*** RECORDS FOR THIS EXERCISE Section Begins ***

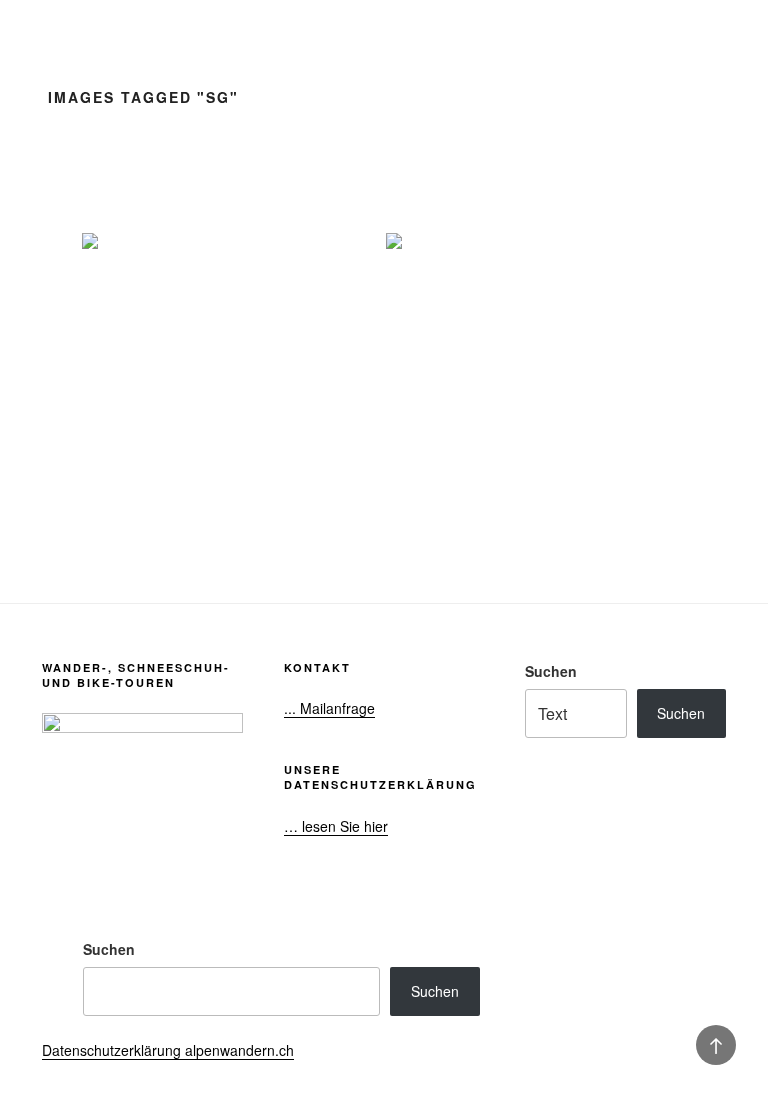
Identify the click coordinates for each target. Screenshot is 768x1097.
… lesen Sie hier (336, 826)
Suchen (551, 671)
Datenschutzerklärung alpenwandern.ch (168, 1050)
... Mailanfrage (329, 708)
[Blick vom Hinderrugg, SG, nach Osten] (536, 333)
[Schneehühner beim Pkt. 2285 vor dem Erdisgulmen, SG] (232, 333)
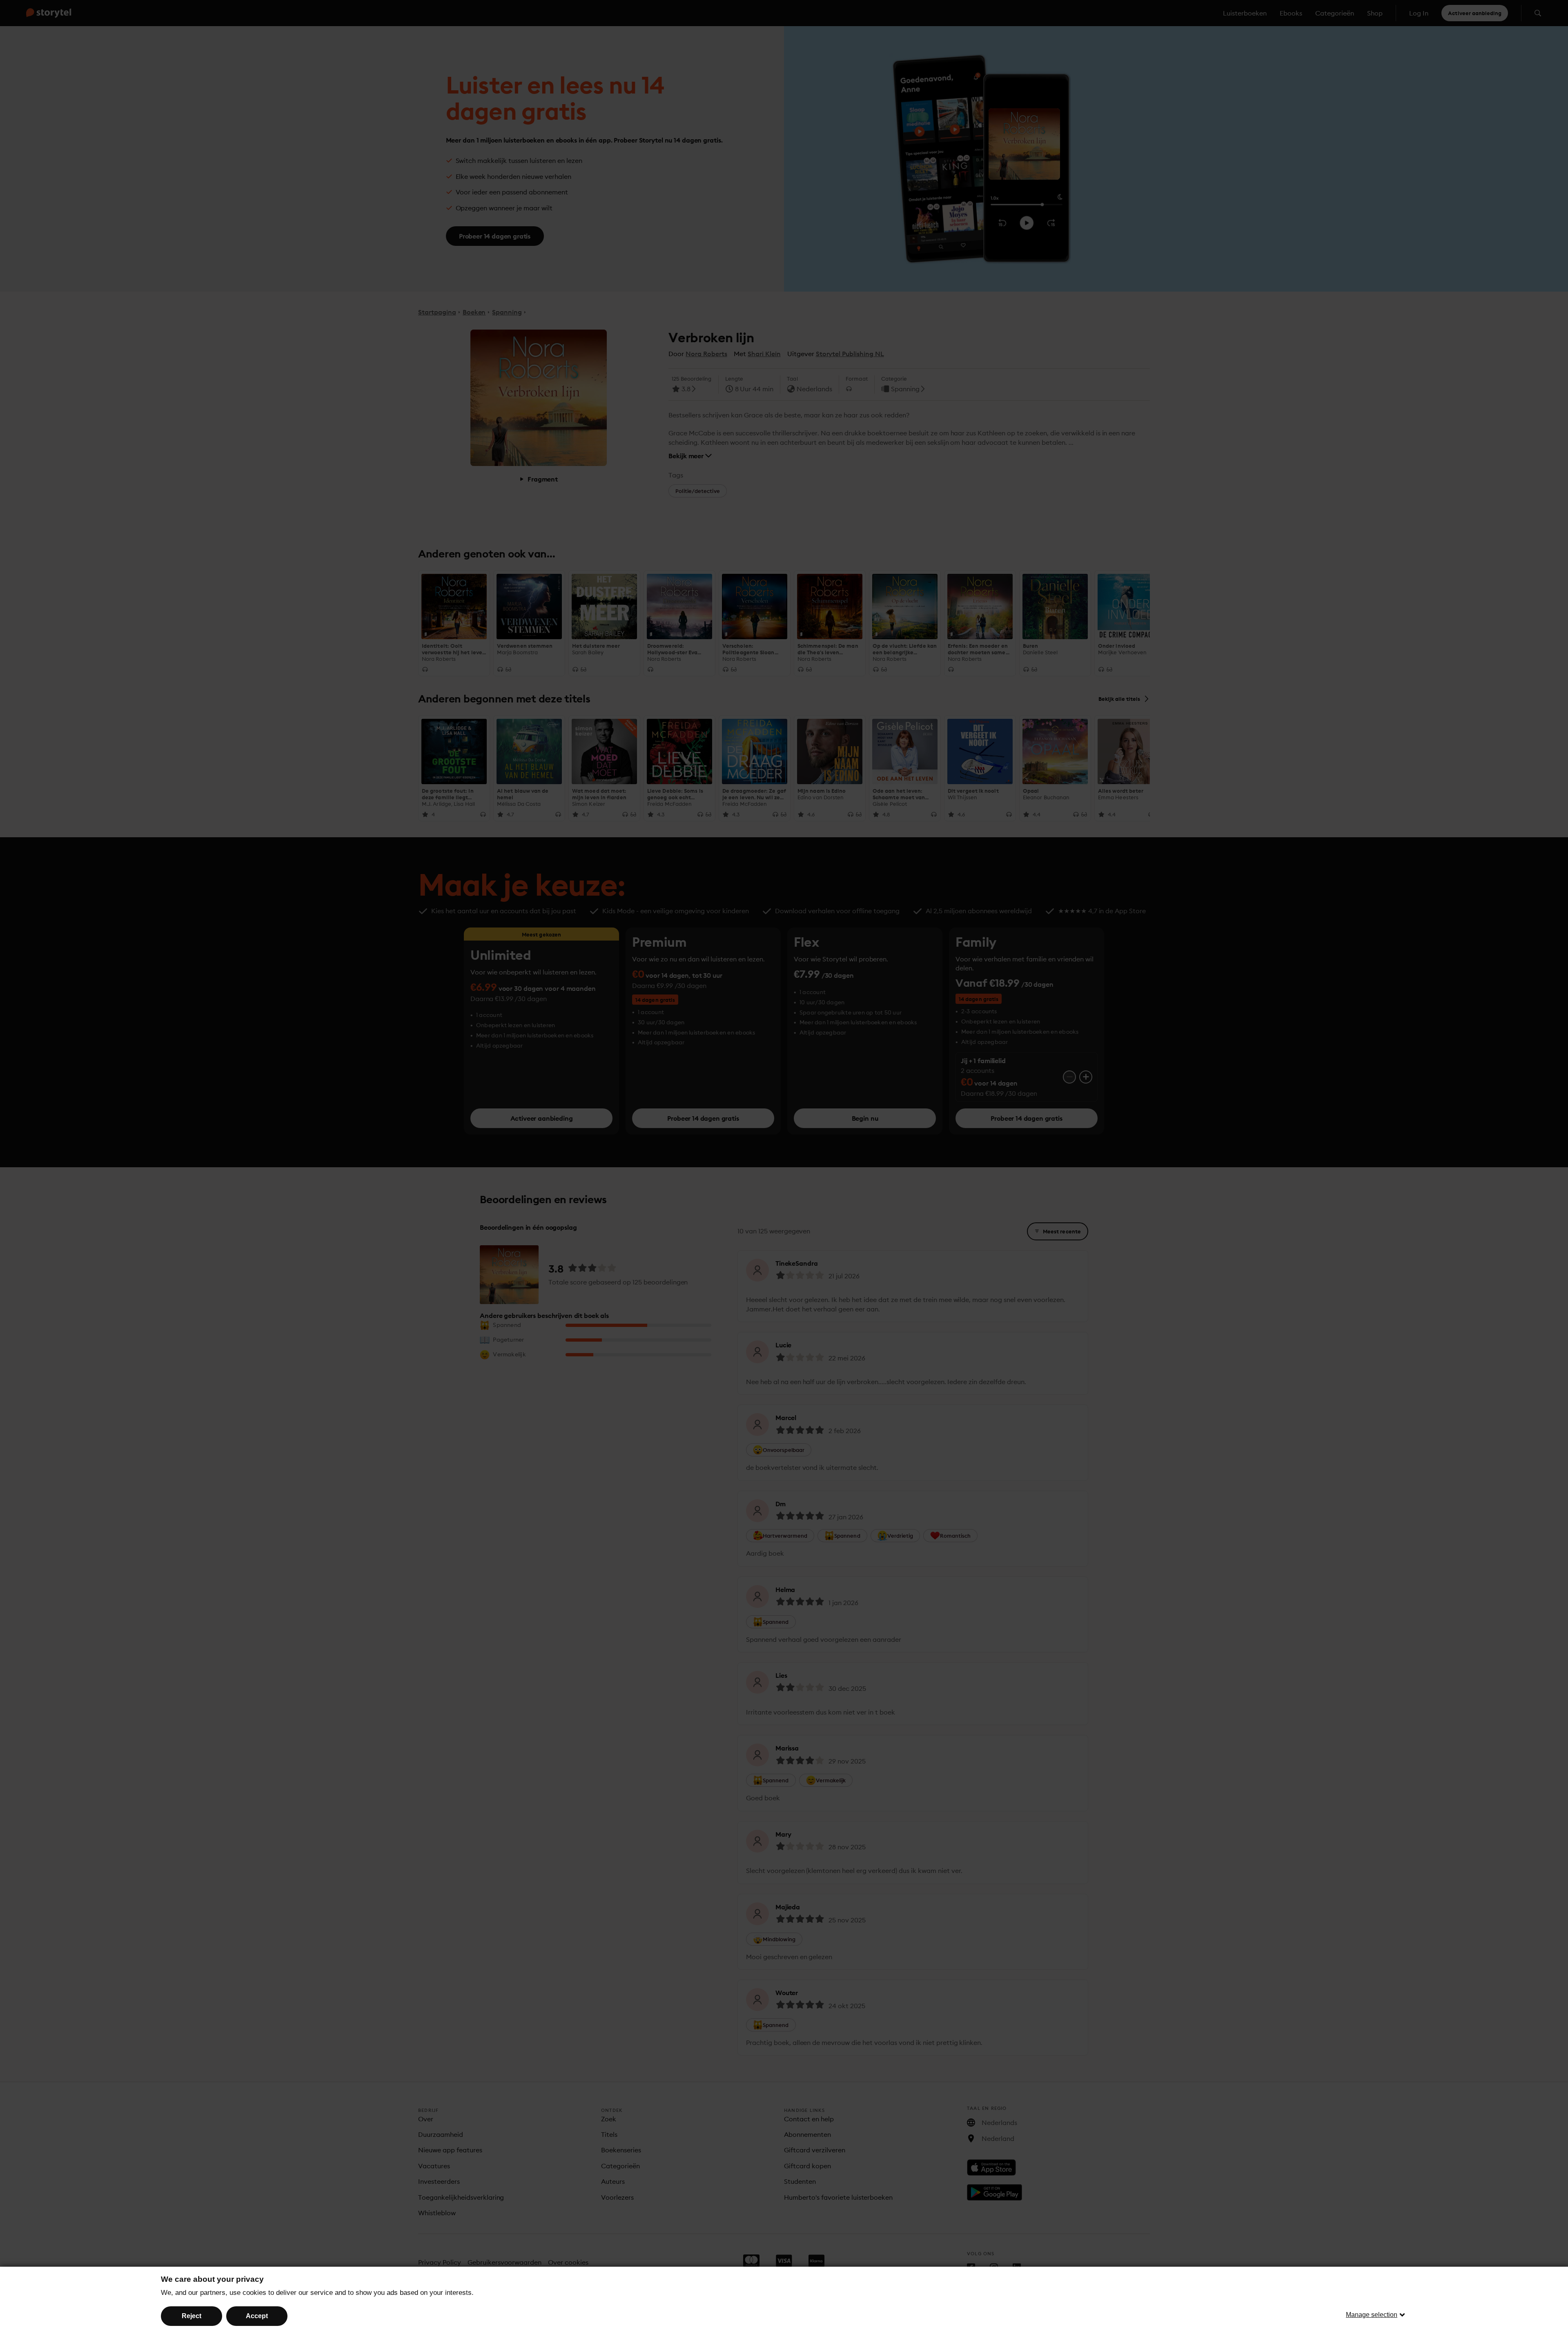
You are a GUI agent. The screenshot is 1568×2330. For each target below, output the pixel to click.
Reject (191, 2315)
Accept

*** RECORDS FOR THIS EXERCISE Section Ends ***

> _TRY IT_:
Print the lines from the one holding "Datenschutzerklärung alpenwandern.ch (168, 1050)" through the last line of the records, word for word, and omit the pictures.

> _EXERCISE RESULT_:
Datenschutzerklärung alpenwandern.ch (168, 1050)
... Mailanfrage (329, 708)
[Blick vom Hinderrugg, SG, nach Osten] (536, 333)
[Schneehühner beim Pkt. 2285 vor dem Erdisgulmen, SG] (232, 333)
You are a GUI agent. The screenshot is 1568×2330. For each target below, output the pixel to click.
Reject (191, 2315)
Accept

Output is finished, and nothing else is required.